• EXERCISE GOAL: Gather each line in the entries that includes the string "agent".

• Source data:

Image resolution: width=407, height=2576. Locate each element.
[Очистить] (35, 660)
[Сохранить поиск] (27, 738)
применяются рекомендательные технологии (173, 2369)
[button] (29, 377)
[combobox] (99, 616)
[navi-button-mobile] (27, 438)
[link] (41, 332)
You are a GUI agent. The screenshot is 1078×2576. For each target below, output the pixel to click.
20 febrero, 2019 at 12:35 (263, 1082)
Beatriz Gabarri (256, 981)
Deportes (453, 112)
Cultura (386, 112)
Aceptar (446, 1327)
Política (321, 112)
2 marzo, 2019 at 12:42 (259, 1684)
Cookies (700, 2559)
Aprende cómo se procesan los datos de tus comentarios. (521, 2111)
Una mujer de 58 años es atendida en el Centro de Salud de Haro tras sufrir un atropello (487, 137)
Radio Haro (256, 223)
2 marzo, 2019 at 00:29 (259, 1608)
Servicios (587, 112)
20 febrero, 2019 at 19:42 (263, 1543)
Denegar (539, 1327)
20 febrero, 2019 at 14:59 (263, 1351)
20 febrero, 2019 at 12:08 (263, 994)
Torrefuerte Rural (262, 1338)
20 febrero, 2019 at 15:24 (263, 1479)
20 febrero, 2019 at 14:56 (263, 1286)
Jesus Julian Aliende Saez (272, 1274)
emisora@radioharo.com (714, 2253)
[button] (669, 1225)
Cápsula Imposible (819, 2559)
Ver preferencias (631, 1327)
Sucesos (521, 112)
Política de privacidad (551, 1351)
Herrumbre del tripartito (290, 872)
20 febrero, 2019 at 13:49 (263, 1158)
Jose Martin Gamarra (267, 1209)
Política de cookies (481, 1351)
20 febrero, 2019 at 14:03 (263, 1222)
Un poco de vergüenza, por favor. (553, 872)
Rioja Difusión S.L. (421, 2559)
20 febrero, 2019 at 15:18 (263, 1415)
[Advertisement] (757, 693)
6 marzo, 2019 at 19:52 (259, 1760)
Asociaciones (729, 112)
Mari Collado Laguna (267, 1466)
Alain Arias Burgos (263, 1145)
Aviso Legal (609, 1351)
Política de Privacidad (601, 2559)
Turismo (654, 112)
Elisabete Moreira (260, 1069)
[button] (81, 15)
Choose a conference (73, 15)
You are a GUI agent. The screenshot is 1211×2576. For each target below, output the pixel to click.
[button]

• WRITTEN SOLUTION:
You are a GUI agent. The screenshot is 1078×2576. For each target below, output the pixel to click.
You are a GUI agent. The screenshot is 1211×2576. For each target below, output the pixel to click.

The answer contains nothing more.